EXERCISE PROMPT
Instruction for the entries that follow: retype exactly the lines from the line with "Insert the Row Layout block from results" to the line with "Open the Xdebug", both included, and omit all others.

Saved data entries
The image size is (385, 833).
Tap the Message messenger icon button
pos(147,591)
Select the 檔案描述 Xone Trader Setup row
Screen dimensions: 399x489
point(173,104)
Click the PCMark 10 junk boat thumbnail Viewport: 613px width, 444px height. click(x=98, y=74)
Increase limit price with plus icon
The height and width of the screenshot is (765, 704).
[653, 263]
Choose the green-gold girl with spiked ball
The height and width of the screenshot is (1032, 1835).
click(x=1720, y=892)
==
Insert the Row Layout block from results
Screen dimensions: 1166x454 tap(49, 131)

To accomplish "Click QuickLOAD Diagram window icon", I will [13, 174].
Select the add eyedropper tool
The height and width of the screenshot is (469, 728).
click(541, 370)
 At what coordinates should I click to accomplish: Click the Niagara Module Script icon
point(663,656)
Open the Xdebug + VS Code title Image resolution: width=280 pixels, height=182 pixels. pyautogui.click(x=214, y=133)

WRITTEN SOLUTION
Insert the Row Layout block from results
Screen dimensions: 1166x454 tap(49, 131)

To accomplish "Click QuickLOAD Diagram window icon", I will [13, 174].
Select the add eyedropper tool
The height and width of the screenshot is (469, 728).
click(541, 370)
 At what coordinates should I click to accomplish: Click the Niagara Module Script icon
point(663,656)
Open the Xdebug + VS Code title Image resolution: width=280 pixels, height=182 pixels. pyautogui.click(x=214, y=133)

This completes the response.